__Selected text__.
* Begin *

Later we come back to East End Market to eat at a stand-alone ramen place, Domu. Waiting for a table at the U-shaped bar, we face groups and couples in their twenties, all skin colors, queer and straight. It’s not hard to picture an Orlando united, or maybe just a tolerant one, where diverse groups co-exist. Tonight it feels like co-existence might be enough.

The first thing you notice about Pulse is how embedded in sprawl it is, across South Orange Avenue from a Wendy’s, down the way from a Dunkin’ Donuts, a quick coffee run from Einstein Bagels. The building is cinder gray, as if it used to be black but softened in the Florida sun. Chain link protects the building’s flank along a parking strip. The fence enforces distance, though the tarps that cover it form a tent-like memorial wall, covered in messages scrawled with Sharpies.

A portion of the memorial outside of Pulse

A dozen people — some in rolled-leg cut-offs and tanks, the unofficial uniform of Pride — move slowly along the fence. Random tributes crowd the asphalt: plastic flowers and fresh bouquets, photos, a cherub figurine. Somebody printed out bios of the victims on copy paper, the words and likenesses indistinct from a failing ink cartridge. They could have been people I knew, yes, but they’re also manifestations of our vulnerability, the soft, dark eyes gazing from printouts. They’re the selves queer people risk, every day, to live openly. They’re all of us.

* End *

__Records supplied__.

* Begin *

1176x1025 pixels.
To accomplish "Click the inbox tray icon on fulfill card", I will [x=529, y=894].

* End *
* Begin *

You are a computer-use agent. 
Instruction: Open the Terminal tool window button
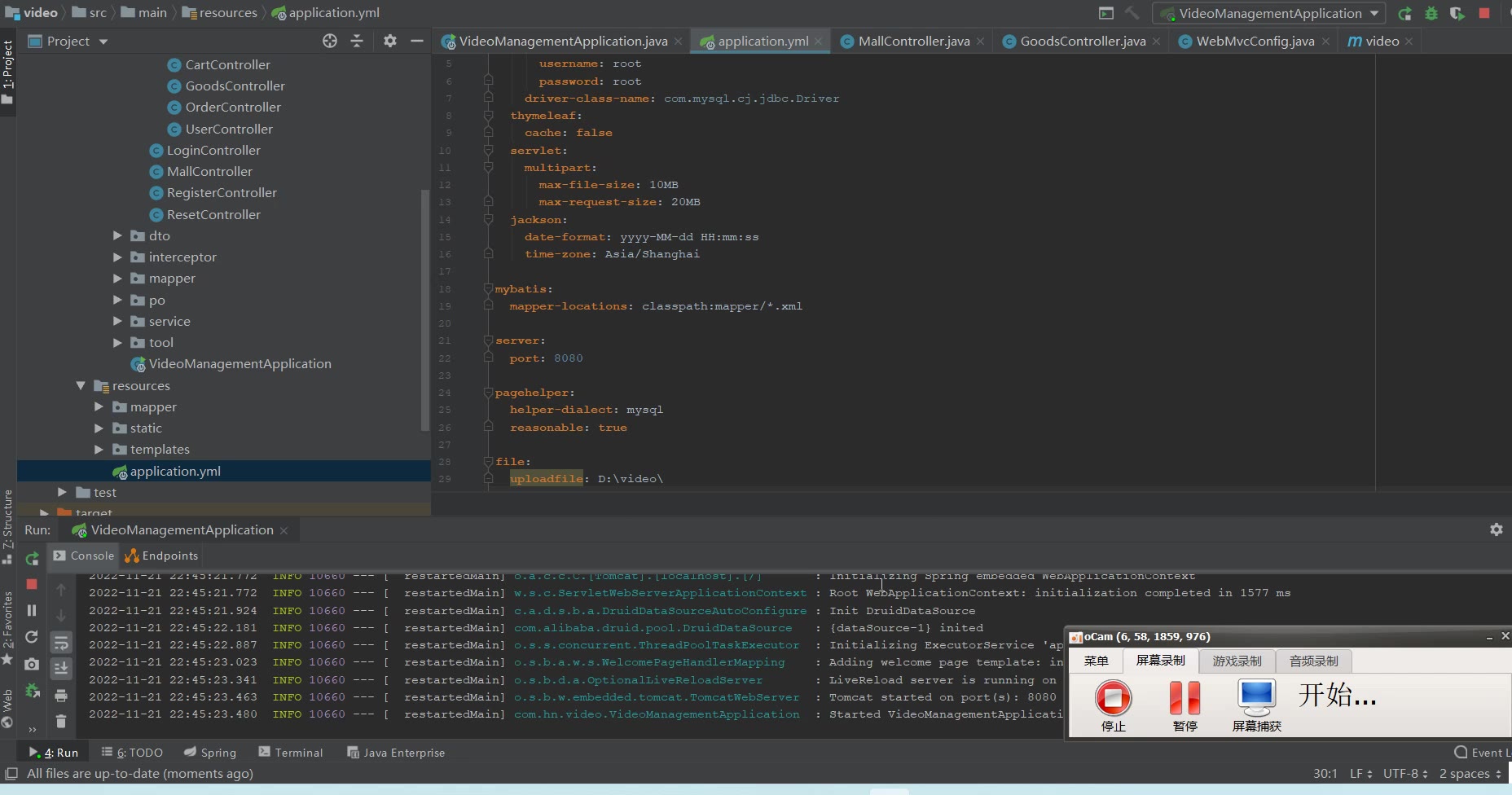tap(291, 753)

* End *
* Begin *

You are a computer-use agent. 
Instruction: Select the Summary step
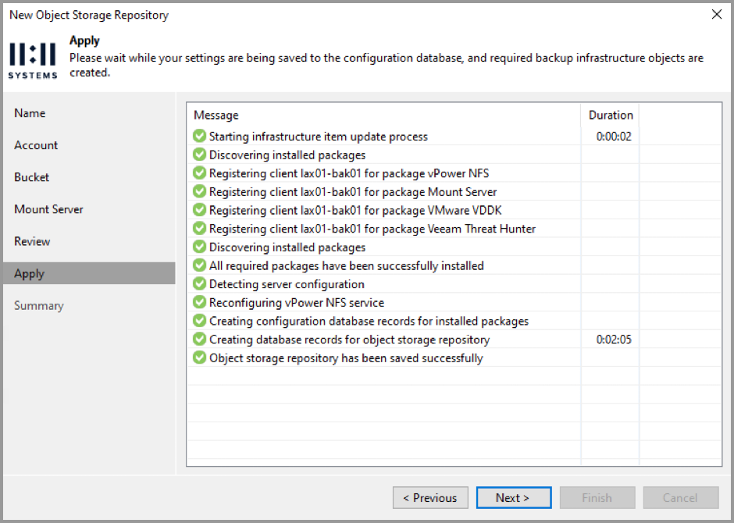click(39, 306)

* End *

__Problem set__.
1. In the Pulse passage, retype the section from "Later we come" to "might be enough.".
2. According to the Pulse passage, what is directly across South Orange Avenue from Pulse?

__Complete answers__.
1.
Later we come back to East End Market to eat at a stand-alone ramen place, Domu. Waiting for a table at the U-shaped bar, we face groups and couples in their twenties, all skin colors, queer and straight. It’s not hard to picture an Orlando united, or maybe just a tolerant one, where diverse groups co-exist. Tonight it feels like co-existence might be enough.

2. A Wendy's.